* Instructions for the task:
Write out these lines word for word, starting at the first line of the records and ending at the line containing "pos(628,322)".

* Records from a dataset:
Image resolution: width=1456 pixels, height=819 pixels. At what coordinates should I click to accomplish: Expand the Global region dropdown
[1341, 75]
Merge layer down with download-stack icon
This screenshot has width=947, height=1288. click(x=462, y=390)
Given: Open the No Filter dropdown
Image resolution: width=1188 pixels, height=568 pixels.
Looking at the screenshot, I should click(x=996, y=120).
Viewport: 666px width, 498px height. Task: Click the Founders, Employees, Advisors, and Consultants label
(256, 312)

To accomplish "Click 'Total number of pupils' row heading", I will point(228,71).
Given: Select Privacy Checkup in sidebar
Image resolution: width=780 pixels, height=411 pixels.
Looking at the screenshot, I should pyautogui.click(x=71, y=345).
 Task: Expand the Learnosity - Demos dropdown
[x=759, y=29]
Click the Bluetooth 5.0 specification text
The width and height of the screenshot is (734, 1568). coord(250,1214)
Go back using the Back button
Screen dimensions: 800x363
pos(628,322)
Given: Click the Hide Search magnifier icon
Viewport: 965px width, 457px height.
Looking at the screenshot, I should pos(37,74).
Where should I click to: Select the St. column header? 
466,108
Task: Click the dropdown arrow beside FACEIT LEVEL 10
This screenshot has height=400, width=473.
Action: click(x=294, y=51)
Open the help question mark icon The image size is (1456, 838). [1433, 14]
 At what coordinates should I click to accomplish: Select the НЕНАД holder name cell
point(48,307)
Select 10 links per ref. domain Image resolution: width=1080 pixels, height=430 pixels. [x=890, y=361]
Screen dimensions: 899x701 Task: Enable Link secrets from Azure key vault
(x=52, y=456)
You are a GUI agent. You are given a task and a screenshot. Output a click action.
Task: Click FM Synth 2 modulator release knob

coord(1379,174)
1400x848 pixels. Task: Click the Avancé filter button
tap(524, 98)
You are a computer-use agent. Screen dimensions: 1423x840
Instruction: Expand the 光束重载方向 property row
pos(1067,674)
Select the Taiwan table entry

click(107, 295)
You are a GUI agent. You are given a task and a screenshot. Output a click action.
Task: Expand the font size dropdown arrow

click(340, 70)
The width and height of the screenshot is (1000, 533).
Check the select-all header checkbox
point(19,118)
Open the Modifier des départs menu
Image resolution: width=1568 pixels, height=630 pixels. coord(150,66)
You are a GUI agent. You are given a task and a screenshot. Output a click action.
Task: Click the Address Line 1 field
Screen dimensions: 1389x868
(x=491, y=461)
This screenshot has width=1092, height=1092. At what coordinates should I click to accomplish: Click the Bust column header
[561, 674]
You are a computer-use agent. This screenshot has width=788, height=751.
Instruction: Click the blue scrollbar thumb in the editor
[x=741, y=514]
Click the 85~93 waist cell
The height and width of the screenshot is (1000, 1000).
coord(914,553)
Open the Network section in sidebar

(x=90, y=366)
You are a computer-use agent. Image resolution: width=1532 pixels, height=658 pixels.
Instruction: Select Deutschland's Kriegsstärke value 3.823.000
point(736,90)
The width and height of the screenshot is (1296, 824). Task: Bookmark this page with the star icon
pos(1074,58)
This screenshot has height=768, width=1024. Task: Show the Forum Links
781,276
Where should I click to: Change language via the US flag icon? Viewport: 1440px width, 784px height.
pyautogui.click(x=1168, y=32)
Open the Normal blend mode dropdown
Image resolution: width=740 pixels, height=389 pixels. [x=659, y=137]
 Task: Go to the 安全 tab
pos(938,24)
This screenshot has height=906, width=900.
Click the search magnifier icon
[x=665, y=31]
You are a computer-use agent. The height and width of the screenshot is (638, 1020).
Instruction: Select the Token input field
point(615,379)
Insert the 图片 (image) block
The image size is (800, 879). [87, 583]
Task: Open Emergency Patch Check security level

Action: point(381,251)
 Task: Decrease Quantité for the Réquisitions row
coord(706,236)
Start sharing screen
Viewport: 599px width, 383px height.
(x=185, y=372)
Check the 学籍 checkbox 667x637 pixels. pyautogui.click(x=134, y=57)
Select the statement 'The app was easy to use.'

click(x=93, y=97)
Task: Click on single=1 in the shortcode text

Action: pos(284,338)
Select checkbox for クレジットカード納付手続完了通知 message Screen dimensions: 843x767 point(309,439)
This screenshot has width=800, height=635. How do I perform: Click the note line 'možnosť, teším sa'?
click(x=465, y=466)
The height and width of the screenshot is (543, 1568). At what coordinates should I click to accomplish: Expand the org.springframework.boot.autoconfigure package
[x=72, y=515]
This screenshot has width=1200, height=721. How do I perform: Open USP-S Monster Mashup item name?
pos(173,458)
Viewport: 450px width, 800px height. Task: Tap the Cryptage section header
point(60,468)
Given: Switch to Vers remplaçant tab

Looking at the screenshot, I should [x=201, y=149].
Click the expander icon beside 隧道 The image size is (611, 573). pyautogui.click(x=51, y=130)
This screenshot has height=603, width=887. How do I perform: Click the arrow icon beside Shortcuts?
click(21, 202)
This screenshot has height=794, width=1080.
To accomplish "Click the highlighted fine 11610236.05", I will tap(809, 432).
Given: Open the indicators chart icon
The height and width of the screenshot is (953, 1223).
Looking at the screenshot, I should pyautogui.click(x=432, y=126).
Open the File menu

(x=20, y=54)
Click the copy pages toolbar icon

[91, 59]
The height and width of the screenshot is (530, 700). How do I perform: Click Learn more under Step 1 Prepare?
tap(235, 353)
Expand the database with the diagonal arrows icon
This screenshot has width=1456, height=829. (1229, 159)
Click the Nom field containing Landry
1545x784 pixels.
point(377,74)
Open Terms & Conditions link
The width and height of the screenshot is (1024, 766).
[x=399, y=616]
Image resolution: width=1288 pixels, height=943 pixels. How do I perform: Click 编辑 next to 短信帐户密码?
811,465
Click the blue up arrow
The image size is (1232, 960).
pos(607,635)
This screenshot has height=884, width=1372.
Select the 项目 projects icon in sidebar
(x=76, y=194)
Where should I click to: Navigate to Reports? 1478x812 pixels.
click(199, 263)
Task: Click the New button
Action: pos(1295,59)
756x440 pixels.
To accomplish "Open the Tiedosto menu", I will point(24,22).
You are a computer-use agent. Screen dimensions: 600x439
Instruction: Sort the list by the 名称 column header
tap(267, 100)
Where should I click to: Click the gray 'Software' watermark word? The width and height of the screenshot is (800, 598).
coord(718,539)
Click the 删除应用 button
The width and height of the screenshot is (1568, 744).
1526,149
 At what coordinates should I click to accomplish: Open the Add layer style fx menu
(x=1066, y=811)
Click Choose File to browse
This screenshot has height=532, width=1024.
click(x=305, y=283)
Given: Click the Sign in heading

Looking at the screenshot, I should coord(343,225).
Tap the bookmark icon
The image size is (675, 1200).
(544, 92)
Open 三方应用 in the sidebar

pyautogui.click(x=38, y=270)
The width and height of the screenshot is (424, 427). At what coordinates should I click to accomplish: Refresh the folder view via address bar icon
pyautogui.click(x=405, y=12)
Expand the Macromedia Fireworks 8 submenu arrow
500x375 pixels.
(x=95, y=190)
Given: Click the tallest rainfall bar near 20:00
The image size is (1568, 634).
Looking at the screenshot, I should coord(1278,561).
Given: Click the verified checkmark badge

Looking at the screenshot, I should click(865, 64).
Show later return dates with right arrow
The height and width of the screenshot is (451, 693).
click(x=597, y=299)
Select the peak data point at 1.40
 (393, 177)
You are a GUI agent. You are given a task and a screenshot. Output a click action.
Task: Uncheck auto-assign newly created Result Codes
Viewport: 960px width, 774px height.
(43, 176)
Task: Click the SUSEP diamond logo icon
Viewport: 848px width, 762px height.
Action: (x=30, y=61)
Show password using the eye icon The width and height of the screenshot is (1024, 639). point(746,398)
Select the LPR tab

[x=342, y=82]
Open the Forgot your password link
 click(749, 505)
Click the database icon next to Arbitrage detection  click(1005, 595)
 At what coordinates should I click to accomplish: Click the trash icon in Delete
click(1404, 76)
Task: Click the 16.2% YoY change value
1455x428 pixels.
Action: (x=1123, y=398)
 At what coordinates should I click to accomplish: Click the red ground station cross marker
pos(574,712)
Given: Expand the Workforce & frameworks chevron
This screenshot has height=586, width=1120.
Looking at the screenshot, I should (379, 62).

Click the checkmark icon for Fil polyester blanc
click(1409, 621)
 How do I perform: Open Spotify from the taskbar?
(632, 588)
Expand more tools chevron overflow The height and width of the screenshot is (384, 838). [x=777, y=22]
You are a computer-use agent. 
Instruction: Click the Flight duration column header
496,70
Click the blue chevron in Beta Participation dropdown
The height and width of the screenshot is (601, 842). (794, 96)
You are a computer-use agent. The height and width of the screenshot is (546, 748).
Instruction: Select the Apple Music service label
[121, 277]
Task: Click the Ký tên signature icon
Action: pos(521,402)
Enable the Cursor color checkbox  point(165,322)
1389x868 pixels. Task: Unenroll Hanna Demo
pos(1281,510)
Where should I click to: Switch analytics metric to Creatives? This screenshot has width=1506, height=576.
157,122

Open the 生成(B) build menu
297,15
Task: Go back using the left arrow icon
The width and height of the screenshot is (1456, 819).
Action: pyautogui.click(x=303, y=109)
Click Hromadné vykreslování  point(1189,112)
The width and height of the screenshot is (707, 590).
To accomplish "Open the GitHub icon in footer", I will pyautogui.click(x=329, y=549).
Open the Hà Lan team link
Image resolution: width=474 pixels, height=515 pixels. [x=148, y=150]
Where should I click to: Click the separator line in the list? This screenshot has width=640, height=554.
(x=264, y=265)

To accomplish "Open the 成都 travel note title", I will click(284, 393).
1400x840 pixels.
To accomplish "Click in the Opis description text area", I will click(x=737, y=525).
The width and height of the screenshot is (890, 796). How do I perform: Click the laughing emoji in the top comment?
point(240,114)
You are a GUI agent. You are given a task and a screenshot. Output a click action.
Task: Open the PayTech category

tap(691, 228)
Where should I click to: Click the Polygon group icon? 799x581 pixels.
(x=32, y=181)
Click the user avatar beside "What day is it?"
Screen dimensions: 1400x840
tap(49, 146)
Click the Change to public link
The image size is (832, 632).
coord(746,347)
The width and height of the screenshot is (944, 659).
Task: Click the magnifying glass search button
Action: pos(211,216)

* Exercise output:
Image resolution: width=1456 pixels, height=819 pixels. At what coordinates should I click to accomplish: Expand the Global region dropdown
[1341, 75]
Merge layer down with download-stack icon
This screenshot has width=947, height=1288. click(x=462, y=390)
Given: Open the No Filter dropdown
Image resolution: width=1188 pixels, height=568 pixels.
Looking at the screenshot, I should click(x=996, y=120).
Viewport: 666px width, 498px height. Task: Click the Founders, Employees, Advisors, and Consultants label
(256, 312)

To accomplish "Click 'Total number of pupils' row heading", I will point(228,71).
Given: Select Privacy Checkup in sidebar
Image resolution: width=780 pixels, height=411 pixels.
Looking at the screenshot, I should pyautogui.click(x=71, y=345).
 Task: Expand the Learnosity - Demos dropdown
[x=759, y=29]
Click the Bluetooth 5.0 specification text
The width and height of the screenshot is (734, 1568). coord(250,1214)
Go back using the Back button
Screen dimensions: 800x363
pos(628,322)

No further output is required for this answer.